In this study, correlation analysis showed a negative correlation between serum ACE2 and platelet levels in patients with KD. In general, the platelet count of children with KD gradually increased from the first week of onset, peaked in the 2nd–3rd week of onset, and then gradually decreased. Platelet activation level was enhanced and closely related to cardiovascular injury and mortality. The increase in platelet activation level may be involved in coronary artery injury in children with KD, and 1% – 2% of children with KD had decreased platelets after onset, suggesting that those with thrombocytopenia were prone to CAA[28]. In children with KD, ACE2 on the vascular endothelium sheds into the serum and loses the effect of antagonizing platelets, further leading to platelet aggregation on the vascular endothelium. This in turn induces the formation of thrombosis on the vascular endothelium, which leads to vasodilatation and vascular endothelial injury, indicating that ACE2 may be related to vascular endothelial injury and the formation of hemangioma.

In addition, our study found that the CK-MB levels in the KD-CAL group were significantly higher than those in the KD-NCAL group. CK-MB is a marker for clinical judgment of myocarditis and myocardial injury; its increase is associated with the formation of coronary artery aneurysms [29, 30]. However, the level of ACE2 was also significantly increased in the KD-CAL group, suggesting that ACE2 may lead to the formation of CAL, leading to vascular endothelial injury.
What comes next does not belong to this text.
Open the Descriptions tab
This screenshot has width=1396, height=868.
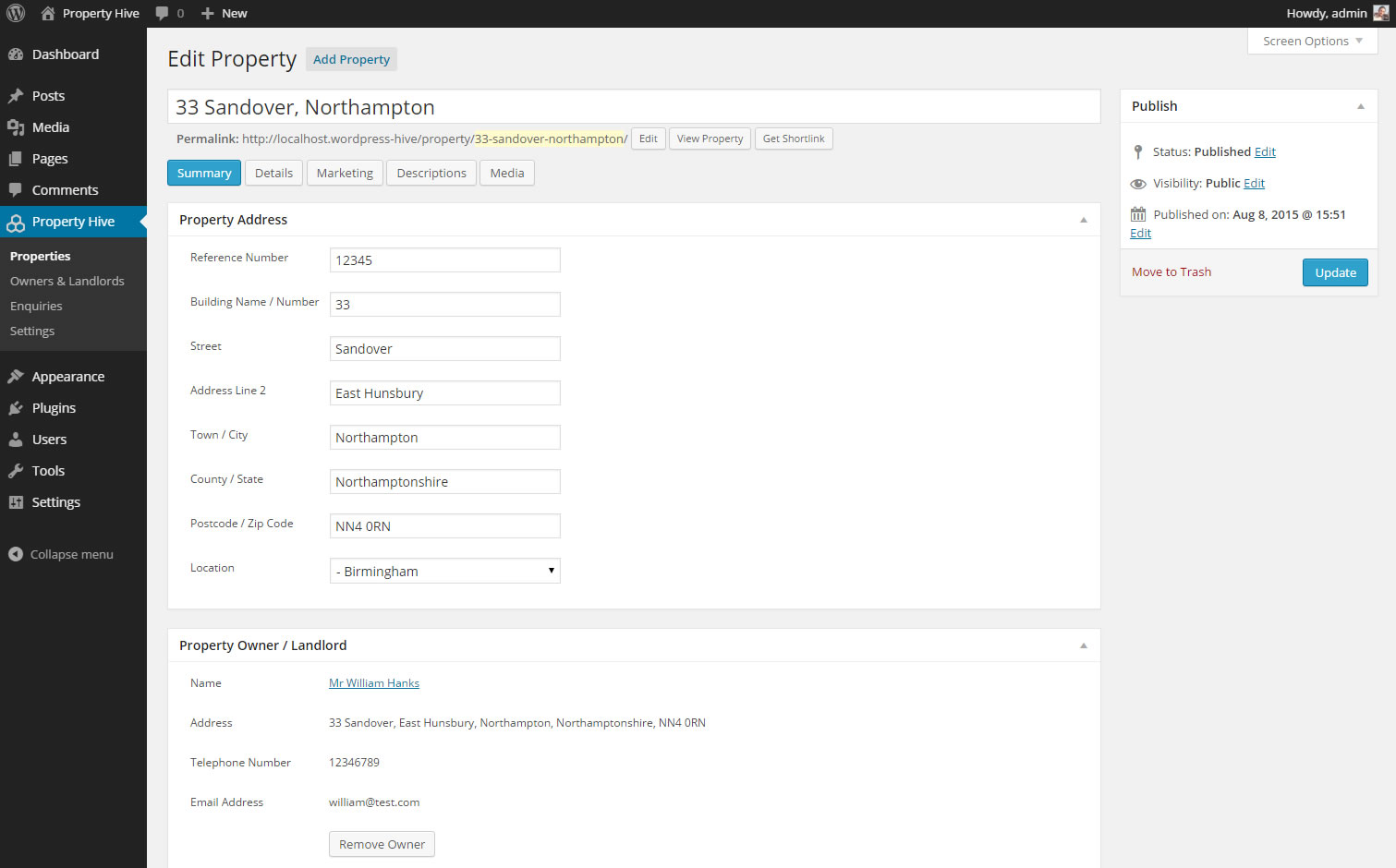click(431, 173)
However, our study did not find a specific link between ACE2 and CK-MB in the KD-CAL group, which needs to be confirmed in further studies.
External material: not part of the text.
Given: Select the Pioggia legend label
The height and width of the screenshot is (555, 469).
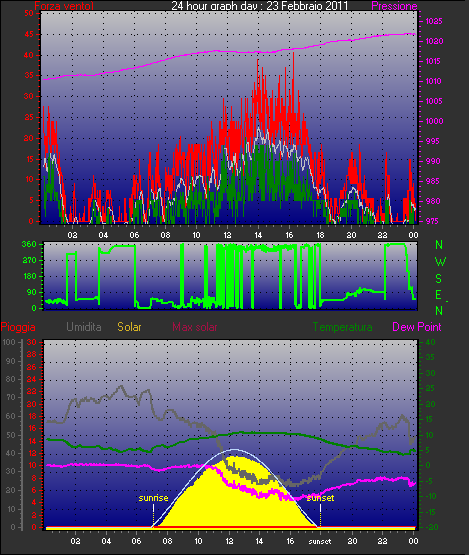Looking at the screenshot, I should (18, 327).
In conclusion, this study provides the first evidence that serum ACE2 levels are significantly increased and are correlated with platelet count in patients with KD. These results suggest that high ACE2 levels may play a major role in the inflammatory response and vascular injury in the acute phase of KD. However, whether and how ACE2 can cause CAL, and the association of ACE2-related genes with vascular endothelial injury needs to be further studied.

Declarations

Acknowledgements 

We thank the patients and their family for their contribution. All authors read and approved the final manuscript including the authorship list.

Funding 

This research was funded by the Hubei Provincial Natural Science Foundation (Grant Number:2021CFB558 ) and Hubei Province health and family planning scientific research project(Grant Number:WJ2018H0142). Hubei Provincial Natural Science Foundation and Hubei Province health and family planning scientific research project were not directly involved in study design, collection, analysis, and interpretation of the data, writing of the manuscript, or the decision to submit the article for publication. 

Competing interests

The authors have no relevant financial or non-financial interests to disclose. 

Author contributions 

Yi Gan, Junhua Shu and Xiaoqin Zhou contributed to the study conception and design. Material preparation, data collection and analysis were performed by Yi Gan, Yawei Feng, Heng Li, Guirong Wang and Maidina Anni. Danna Tu supervised the whole process of experiment design, data analysis, article writing, and submission. The first draft of the manuscript was written by Yawei Feng and all authors commented on previous versions of the manuscript. All authors read and approved the final manuscript. 

Ethics approval 

This study was performed in line with the principles of the Declaration of Helsinki. Approval was granted by the Ethics Committee of Medical Ethics Committee of the Maternal and Child Health Hospital of Hubei Province (2021/XM010). 

Consent to participate 

Informed consent was obtained from all individual participants included in the study. 

Consent to publish

The authors affirm that human research participants provided informed consent for publication of the data.